• [What to work on] Please show every line from the entries that carries the word "will".

----- The input

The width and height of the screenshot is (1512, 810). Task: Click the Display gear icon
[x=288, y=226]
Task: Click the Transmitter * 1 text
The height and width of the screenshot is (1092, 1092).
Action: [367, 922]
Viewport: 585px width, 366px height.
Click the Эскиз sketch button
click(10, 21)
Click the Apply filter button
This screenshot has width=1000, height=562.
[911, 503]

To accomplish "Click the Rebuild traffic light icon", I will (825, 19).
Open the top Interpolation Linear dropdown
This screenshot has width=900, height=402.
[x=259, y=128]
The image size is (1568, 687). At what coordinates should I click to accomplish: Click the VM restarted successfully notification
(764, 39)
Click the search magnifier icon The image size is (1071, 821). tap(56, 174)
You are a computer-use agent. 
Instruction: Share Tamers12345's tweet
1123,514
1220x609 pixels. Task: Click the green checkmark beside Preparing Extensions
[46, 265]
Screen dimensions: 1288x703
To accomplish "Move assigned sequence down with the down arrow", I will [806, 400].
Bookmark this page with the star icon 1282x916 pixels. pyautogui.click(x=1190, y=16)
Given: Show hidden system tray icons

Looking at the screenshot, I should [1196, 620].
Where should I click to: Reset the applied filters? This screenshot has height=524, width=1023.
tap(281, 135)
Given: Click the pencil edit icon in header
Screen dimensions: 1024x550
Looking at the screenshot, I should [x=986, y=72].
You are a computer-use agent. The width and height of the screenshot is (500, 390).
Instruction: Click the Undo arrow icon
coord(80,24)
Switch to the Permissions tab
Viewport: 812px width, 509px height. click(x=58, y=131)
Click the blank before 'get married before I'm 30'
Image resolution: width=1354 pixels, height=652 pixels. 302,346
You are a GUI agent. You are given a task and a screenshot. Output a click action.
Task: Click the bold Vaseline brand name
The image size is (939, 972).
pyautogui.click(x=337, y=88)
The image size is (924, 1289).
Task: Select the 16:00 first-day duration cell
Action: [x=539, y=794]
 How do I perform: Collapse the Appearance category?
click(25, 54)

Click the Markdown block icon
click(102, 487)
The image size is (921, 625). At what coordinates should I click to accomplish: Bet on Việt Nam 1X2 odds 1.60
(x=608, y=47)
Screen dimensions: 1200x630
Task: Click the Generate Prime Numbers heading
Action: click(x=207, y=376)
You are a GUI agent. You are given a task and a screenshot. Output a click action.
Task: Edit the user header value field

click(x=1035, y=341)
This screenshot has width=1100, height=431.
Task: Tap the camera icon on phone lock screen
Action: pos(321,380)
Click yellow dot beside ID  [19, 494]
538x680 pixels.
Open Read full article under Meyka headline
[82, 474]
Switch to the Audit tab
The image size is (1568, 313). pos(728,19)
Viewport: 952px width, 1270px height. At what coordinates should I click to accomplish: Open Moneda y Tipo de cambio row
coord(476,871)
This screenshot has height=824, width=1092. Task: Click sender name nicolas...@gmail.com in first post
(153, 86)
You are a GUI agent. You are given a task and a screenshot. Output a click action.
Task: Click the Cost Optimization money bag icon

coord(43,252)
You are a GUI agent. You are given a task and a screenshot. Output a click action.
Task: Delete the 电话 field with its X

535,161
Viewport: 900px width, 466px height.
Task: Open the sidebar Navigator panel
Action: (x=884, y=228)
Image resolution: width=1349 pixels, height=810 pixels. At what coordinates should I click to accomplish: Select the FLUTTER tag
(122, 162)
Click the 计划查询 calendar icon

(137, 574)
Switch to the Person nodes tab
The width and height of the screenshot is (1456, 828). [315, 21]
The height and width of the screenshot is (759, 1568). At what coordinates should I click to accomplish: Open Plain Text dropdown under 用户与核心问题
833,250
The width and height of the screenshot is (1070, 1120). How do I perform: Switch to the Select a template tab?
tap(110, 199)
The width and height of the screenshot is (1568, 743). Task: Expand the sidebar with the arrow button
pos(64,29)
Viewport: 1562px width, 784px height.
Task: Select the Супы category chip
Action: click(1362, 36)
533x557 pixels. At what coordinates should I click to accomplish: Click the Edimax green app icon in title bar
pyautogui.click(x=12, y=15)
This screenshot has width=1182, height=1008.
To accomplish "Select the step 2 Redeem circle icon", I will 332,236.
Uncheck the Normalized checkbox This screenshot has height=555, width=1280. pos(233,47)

----------

• [Solution to this exercise]
To accomplish "Click the Rebuild traffic light icon", I will (825, 19).
To accomplish "Move assigned sequence down with the down arrow", I will [806, 400].
To accomplish "Select the step 2 Redeem circle icon", I will 332,236.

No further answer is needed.